_What needs to be done_
Lay out the lines from the one containing "You are a GUI" through the end of the records, inclusive, as a Markdown table with a No. column for the row number and a Line column for the line. Skip blank lines and leave out the pictures.

_Data extract_
▼▼▼

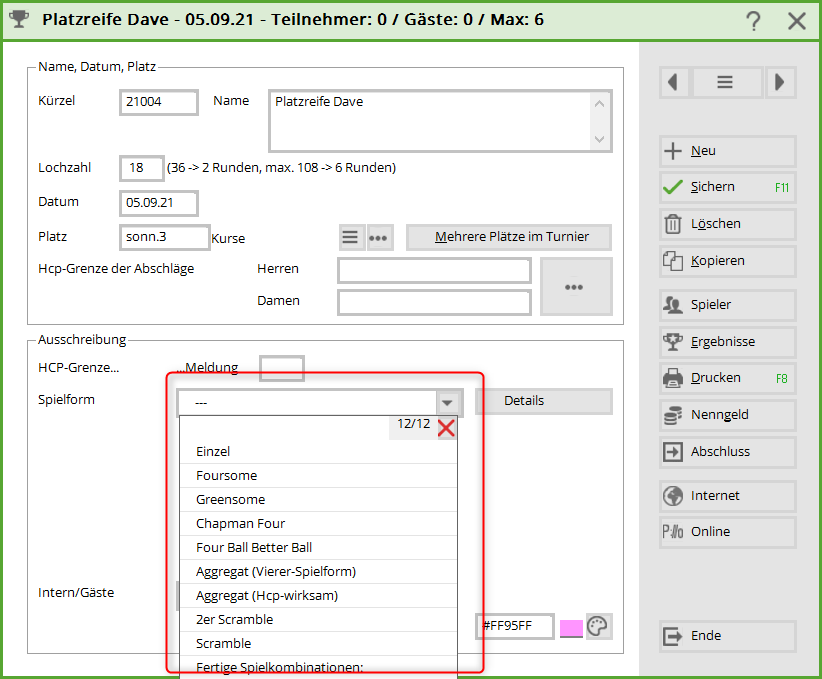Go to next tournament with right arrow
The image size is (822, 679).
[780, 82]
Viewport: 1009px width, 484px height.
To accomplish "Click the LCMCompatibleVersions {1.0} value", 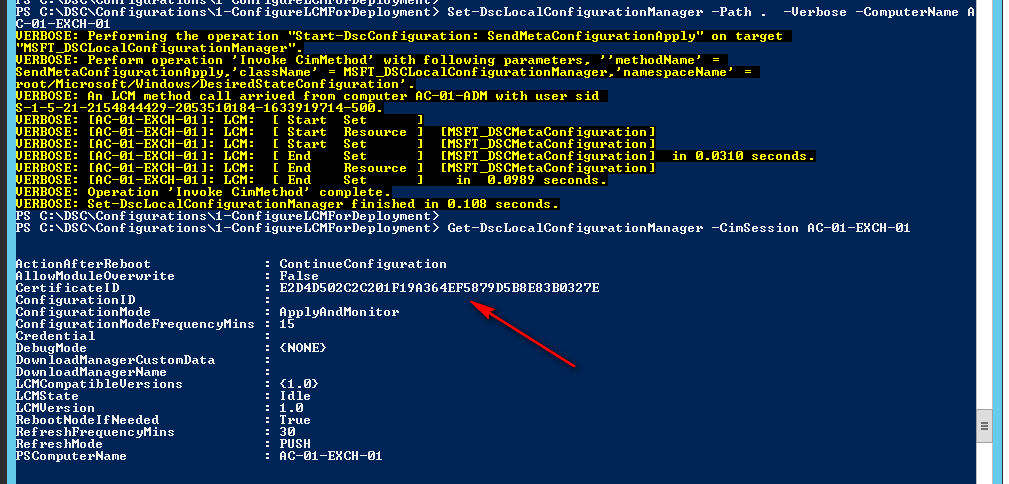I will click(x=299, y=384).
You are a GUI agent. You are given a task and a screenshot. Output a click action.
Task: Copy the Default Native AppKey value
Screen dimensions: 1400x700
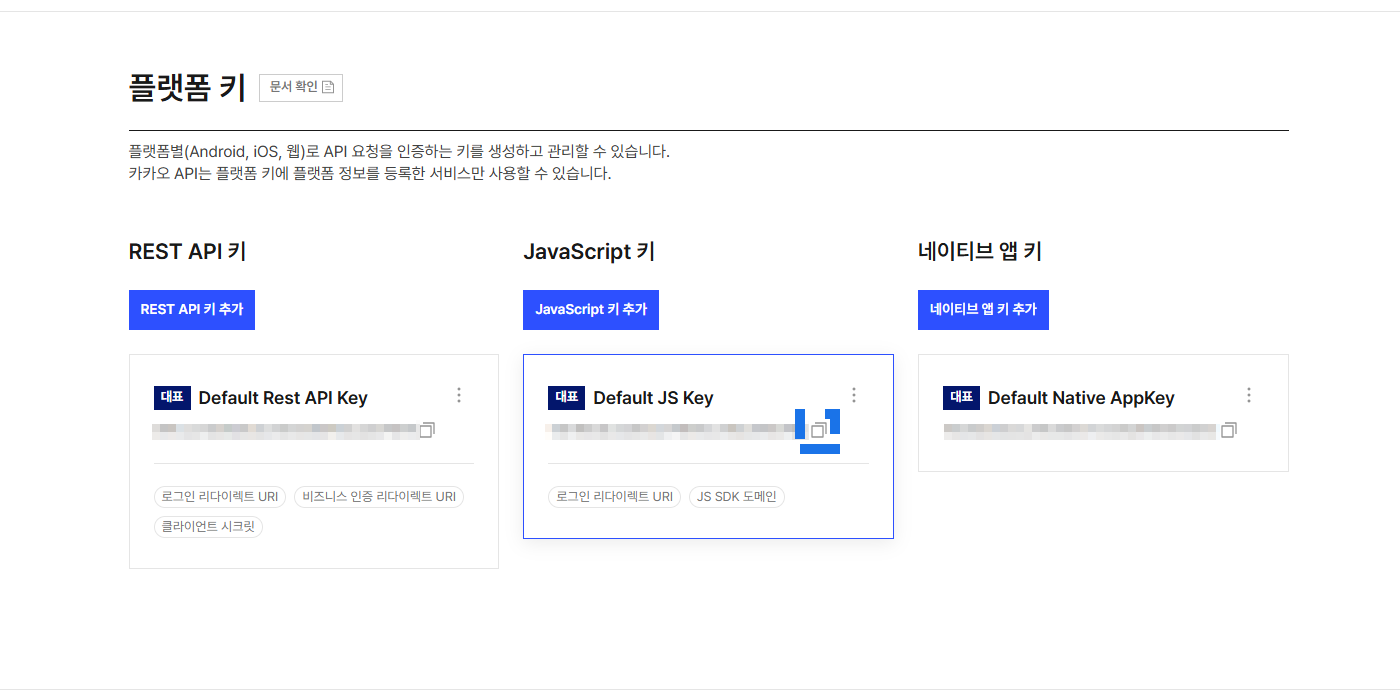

▲▲▲

_Solution below_
| No. | Line |
|---|---|
| 1 | You are a GUI agent. You are given a task and a screenshot. Output a click action. |
| 2 | Task: Copy the Default Native AppKey value |
| 3 | Screen dimensions: 1400x700 |